Please update the lines of the data below from the line containing "The width and" through the end of the data, both ends included, swapping "notifications bell" for "alerts bell" and leaving everything else unchanged. Give back only those lines, without the pictures.

Element lookup data:
---

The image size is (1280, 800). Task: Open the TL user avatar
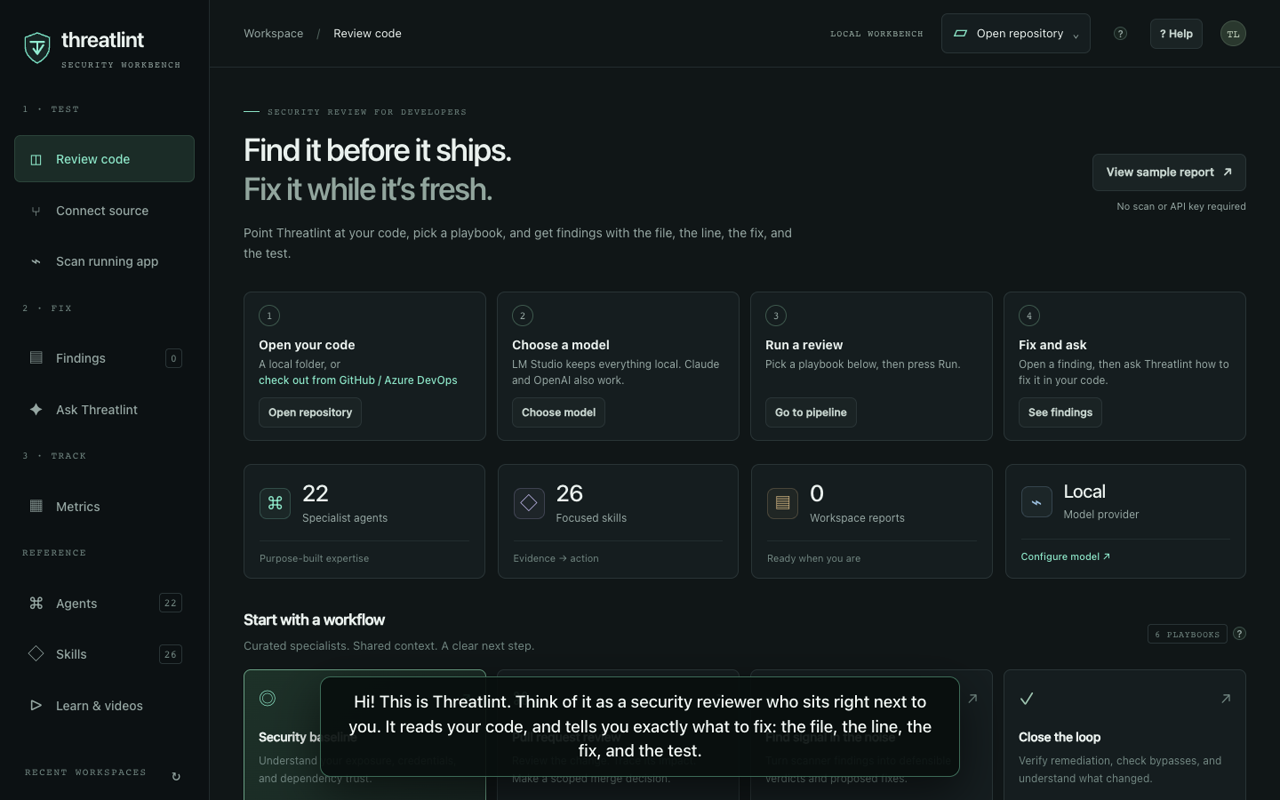tap(1233, 33)
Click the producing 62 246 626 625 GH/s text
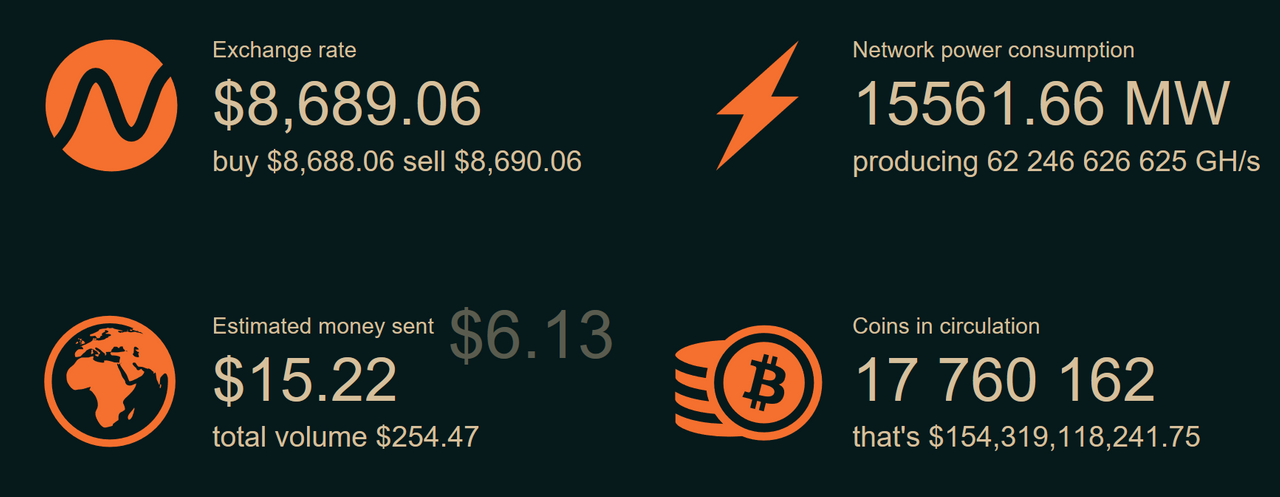The height and width of the screenshot is (497, 1280). coord(1056,162)
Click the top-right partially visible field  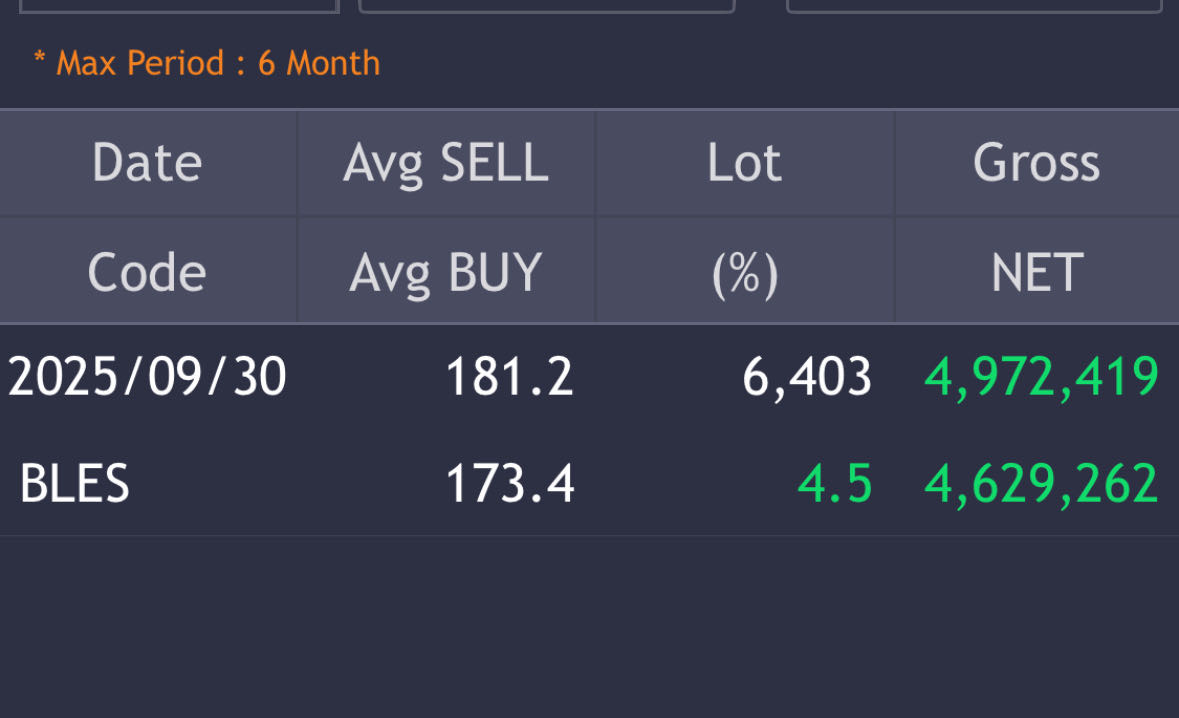coord(974,5)
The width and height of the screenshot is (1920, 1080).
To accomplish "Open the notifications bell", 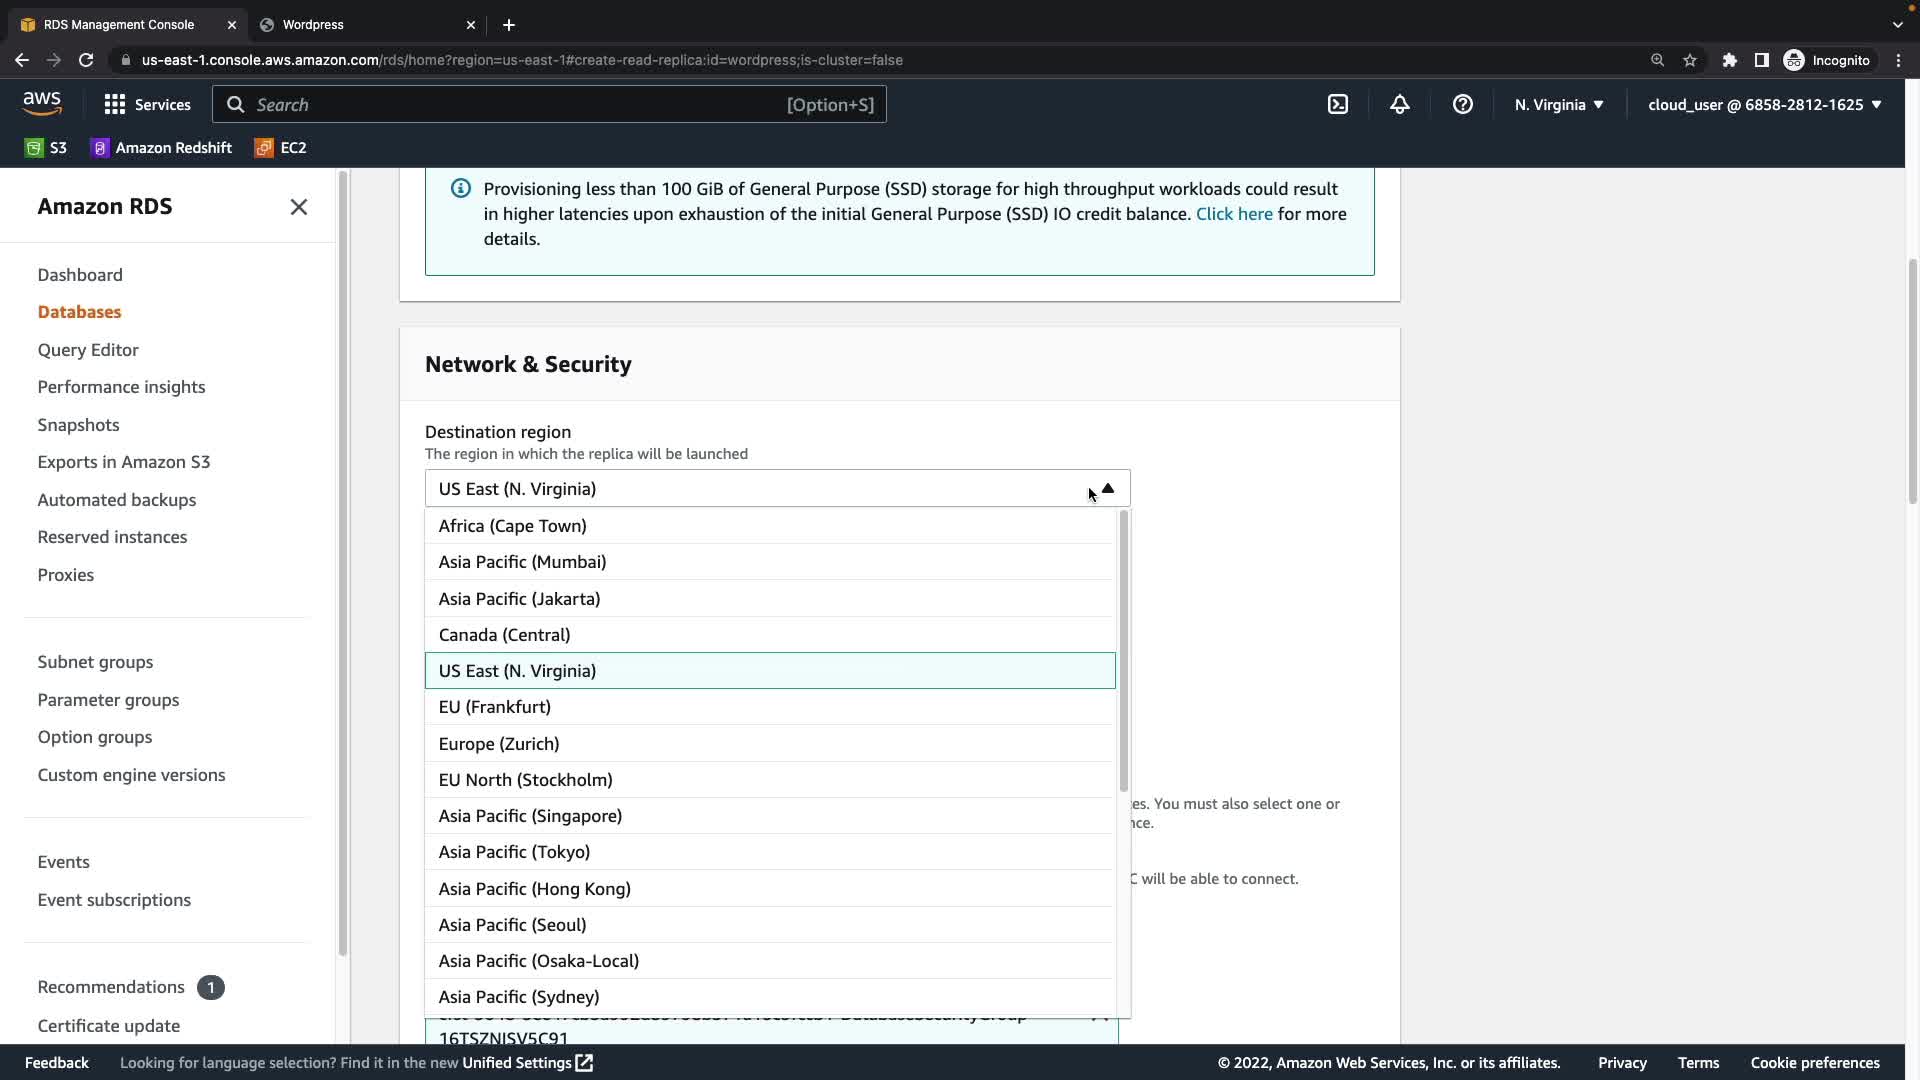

---

| Finished exercise |
The width and height of the screenshot is (1920, 1080).
To accomplish "Open the alerts bell", 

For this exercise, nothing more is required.